Beta-eudesmol at concentrations of 100 and 150 microM significantly induced neurite extension in PC-12 cells, which was accompanied, at the highest concentration, by suppression of [(3)H]
thymidine incorporation.
Beta-eudesmol at concentrations of 100 and 150 microM also evoked a significant increase in intracellular Ca(2+) concentration ([Ca(2+)](i)) in these cells, as determined by the
fura 2 assay. Much of this increase remained even after the extracellular Ca(2+) was chelated by
EGTA. The [Ca(2+)](i) increase induced by
beta-eudesmol was partially inhibited by the
phosphoinositide-specific
phospholipase C (PI-PLC) inhibitor 1-[6-[[17beta-methoxyestra-1,3,5(10)-
trien-17-yl]amino]hexyl]-1H-
pyrrole-2,5-dione (U-73122) (2 microM) under extracellular Ca(2+)-free conditions. Furthermore,
beta-eudesmol, in a concentration-dependent fashion, caused an accumulation of
inositol phosphates.
beta-Eudesmol (150 microM) promoted phosphorylation of both
mitogen-activated protein kinase (MAPK) and cAMP-responsive
element binding protein in a time-dependent manner.

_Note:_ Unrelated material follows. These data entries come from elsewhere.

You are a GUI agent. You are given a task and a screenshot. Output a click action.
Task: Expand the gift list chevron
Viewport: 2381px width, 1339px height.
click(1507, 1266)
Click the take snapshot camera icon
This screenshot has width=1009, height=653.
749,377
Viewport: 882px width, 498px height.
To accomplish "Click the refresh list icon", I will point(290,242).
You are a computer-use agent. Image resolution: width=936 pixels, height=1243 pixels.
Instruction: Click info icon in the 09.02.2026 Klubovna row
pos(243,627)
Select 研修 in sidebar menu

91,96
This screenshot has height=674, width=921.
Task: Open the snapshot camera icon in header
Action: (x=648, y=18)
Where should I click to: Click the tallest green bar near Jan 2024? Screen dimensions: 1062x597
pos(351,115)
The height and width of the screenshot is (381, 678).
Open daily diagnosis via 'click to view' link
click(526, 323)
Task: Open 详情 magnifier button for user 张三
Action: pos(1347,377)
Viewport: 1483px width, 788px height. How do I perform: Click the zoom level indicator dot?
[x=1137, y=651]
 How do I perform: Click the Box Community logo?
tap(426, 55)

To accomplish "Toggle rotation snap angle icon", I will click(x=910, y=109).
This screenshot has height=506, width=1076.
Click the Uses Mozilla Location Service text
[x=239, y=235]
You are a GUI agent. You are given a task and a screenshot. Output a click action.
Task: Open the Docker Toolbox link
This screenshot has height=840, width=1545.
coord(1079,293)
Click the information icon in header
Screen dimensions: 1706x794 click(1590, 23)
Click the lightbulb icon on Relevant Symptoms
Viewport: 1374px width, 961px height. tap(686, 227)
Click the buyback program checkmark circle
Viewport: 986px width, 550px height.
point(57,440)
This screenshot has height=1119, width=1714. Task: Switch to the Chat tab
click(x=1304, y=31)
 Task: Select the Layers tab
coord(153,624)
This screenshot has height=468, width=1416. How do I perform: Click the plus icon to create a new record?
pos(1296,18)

These phosphorylations were suppressed by the
MAPK kinase inhibitor 2-(2'-amino-3'-methoxyphenol)-oxanaphthalen-4-one (
PD98059) (50 microM),
U-73122 (2 microM), the
calmodulin inhibitor
N-(6-aminohexyl)-5-chloro-1-naphthalenesulfonamide hydrochloride (
W7) (1-10 microM), and the
protein kinase A inhibitor N-[2-(4-bromocinnamylamino)ethyl]-5-
isoquinoline (
H89) (1-10 microM).
Beta-eudesmol-induced neurite extension was significantly inhibited by both
U-73122 (2 microM) and
PD98059 (30 microM), suggesting the involvement of PI-PLC and MAPK in neurite outgrowth.
Beta-eudesmol, being a small molecule, may therefore be a promising lead compound for potentiating neuronal function. Furthermore, the
drug may be useful in helping to clarify the mechanisms underlying neuronal differentiation.